Dibujo de Pamela Dominguez Faryna
Aquel
verano, Mario debía pasarlo en casa de su abuela, en una
casita de campo a muchos kilómetros de
su hogar, en una aldea de montaña , rodeada
de arboles; lo recordaba de otras visitas, porque su pasatiempo favorito
era perderse por el bosque imaginándose que era un pirata en busca de un tesoro escondido. Cada vez que visitaba el lugar, escondía un
objeto valioso, elaboraba un plano y
cuando volvía después del tiempo,
se colocaba el parche en su ojo izquierdo, desplegaba el mapa y jugaba a
encontrar el cofre.
Esa tarde
se introdujo en la espesura y después de andar el camino trazado hacia su meta, encontró a una niña , quizá un poco más pequeña que él, sentada a los pies de un árbol que le
dijo ser una sirena que se había perdido. Mario le
sonrió, e insuflando aire y sacando pecho le comentó que él era un pirata.
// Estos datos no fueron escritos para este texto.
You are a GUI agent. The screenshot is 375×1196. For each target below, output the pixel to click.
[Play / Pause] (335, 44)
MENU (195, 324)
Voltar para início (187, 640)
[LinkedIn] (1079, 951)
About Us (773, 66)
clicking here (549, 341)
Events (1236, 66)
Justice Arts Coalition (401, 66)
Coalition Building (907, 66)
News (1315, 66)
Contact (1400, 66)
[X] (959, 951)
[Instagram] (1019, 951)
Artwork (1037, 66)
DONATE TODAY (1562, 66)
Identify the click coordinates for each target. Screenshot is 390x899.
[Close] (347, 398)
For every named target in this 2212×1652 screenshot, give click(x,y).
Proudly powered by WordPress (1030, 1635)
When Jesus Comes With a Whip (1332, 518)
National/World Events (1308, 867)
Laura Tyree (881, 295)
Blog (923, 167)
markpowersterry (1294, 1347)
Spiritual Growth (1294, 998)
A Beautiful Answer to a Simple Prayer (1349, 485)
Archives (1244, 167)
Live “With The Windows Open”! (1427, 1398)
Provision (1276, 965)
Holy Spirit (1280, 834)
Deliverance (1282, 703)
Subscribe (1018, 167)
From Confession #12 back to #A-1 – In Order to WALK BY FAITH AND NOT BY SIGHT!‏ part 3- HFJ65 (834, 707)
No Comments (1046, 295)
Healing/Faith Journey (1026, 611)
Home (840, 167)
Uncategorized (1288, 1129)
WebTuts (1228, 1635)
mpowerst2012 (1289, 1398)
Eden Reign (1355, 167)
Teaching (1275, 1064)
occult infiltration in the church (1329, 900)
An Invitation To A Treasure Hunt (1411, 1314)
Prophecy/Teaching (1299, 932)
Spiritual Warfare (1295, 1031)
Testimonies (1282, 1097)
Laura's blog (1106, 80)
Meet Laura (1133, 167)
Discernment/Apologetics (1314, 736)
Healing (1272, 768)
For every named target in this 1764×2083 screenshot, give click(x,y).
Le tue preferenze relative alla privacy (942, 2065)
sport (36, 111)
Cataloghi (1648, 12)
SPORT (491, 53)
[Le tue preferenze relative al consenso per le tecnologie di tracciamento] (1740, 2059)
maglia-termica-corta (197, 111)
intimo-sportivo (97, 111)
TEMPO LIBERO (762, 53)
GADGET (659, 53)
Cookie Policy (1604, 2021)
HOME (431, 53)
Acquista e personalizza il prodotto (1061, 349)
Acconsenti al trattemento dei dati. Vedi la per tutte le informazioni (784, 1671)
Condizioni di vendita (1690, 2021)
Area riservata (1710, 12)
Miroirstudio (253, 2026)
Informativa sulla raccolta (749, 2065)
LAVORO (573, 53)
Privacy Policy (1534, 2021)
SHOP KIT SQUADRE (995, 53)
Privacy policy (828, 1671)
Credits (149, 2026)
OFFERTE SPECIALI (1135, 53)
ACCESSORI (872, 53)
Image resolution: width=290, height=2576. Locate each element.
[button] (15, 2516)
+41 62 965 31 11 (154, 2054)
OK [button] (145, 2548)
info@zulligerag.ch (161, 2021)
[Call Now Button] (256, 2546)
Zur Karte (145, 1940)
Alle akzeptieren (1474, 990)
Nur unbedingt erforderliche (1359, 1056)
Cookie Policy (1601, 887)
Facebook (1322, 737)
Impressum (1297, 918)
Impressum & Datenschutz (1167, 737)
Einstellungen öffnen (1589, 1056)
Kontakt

Así conoció a Rebeca. Con los días, él acabaría
convirtiéndose en un duende y
ella en una ninfa. Ambos recorrían
montañas, campos y bosques, y jugaron
hasta agotar el verano .
El día de
la despedida Rebeca fue a encontrarse
con el duende del bosque, le contó que
volvía a ser una sirena de regreso a su
inmenso mar. Mario le confesó que ese
año seguiría siendo un pirata
desenterrando tesoros, pero que antes
de marcharse, los dos debían construir
un puente. ¡Sí! - gritó emocionada la niña - de agua y hojas. De
cielo y brisa - dijo él. Y quedaron alzando el puente entre sonrisas de rana, canto
de peces, remolinos de silencio, miradas de luz, espuma, tierra, caracoles y ramas, olas y
lluvia, junto a otros elementos que
adherían las palabras. Antes de despedirse, juntaron las manos y
cada uno se llevo un extremo de ese puente.